Incubadora de Artes

Fundação Municipal de Cultura
A Fundação Municipal de Cultura de Belo Horizonte é a instituição proponente da Rede de Pontos Incubadora de Artes. A Rede articula 8 Pontos, sendo 5 Centros Culturais municipais em vilas e favelas, 1 laboratório de linguagens eletrônicas do núcleo de formação da UFMG, e as ONGS: Fundação Centro de Referência de Cultura Negra e D. Ver-Cidade Cultural.
Em 2007, ano em que iniciou a sua coordenação, a Rede foi uma das principais participantes do grupo de estudos promovidos pela Cultura Digital e outros parceiros. Além de estar presente em todas as reuniões dos grupos de estudo a instituição também participou das oficinas da capital e sediou um encontro/fórum/reunião sobre cultura Digital no Prédio Central.
Nesta época o projeto já estava em fase de implementação. Entretanto, por entraves burocráticos, readequações (de Pontão passou a ser Rede de Pontos) e mudanças estruturais dentro da Fundação (nova gestão municipal) o projeto ficou relativamente parado nos dois últimos anos.

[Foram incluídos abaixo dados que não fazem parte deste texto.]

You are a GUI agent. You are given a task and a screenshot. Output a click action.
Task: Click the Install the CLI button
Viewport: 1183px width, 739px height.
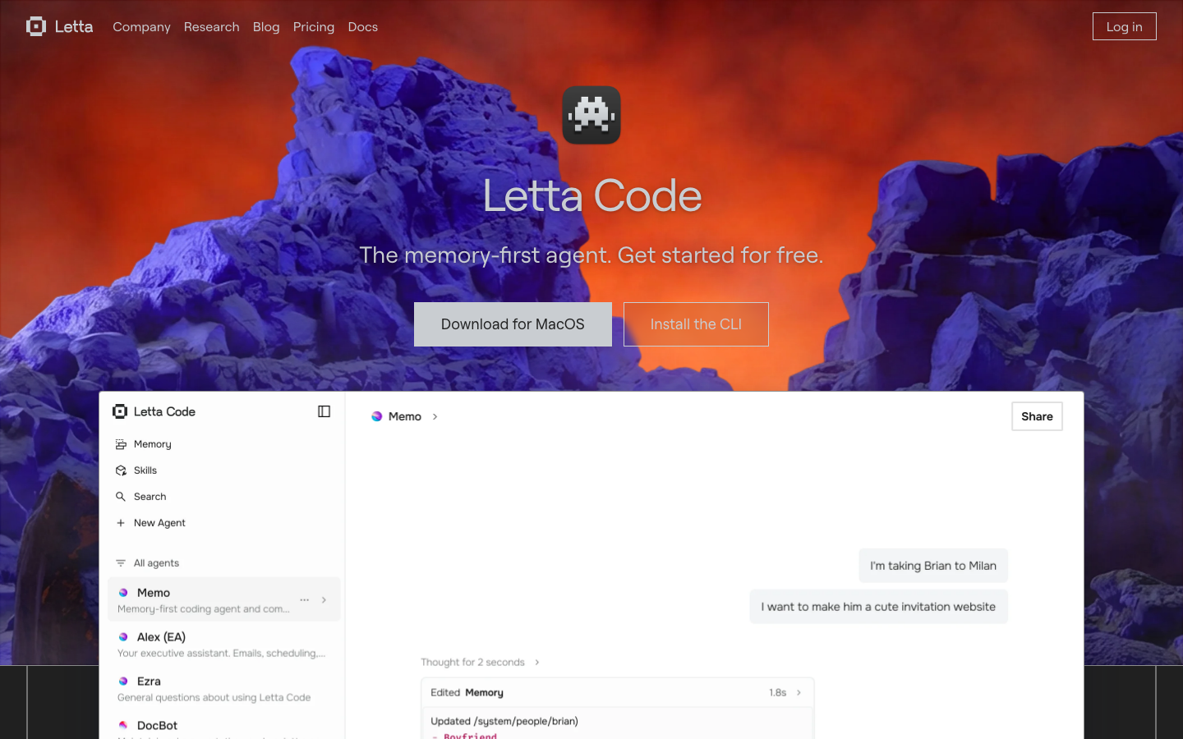point(696,324)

Estes entraves burocráticos, segundo eles, eram muitas vezes responsáveis pela dificuldade de articulação e autonomia do Ponto. Além disso, após o seu conveniamento, o projeto percebeu várias necessidades de reformas nos Centros Culturais para o recebimento da estrutura multimídia. Na readequação também tiveram que rever a necessidade de uma equipe maior para a manutenção e produção de oficinas em Software Livre.
É estratégico, não somente para a Ação Cultura Digital, mas também para o Programa Cultura Viva, que a Fundação possa executar seu projeto, não somente por se tratar de um convênio com a Prefeitura de Belo horizonte, mas pela abrangência do projeto, que diferentemente da maioria dos Pontos de Cultura da capital, chega às periferias da cidade. Mais que isso, mesmo sem estar sendo executado o projeto, os Centros Culturais da Cidade as pessoas que lá atuam fazem circular a informação e geram interações com outros atores da rede metropolitana dos Pontos de Cultura.
A Fundação possui como principal parceira a RedeLe/CCNM, em parte devido ao trabalho desta última junto as escolas municipais. Outro parceiro claro da fundação é a Prodabel, instituição ligada à prefeitura responsável pela manutenção de software livre em diversas escolas públicas e instituições de inclusão digital que operam em Belo Horizonte.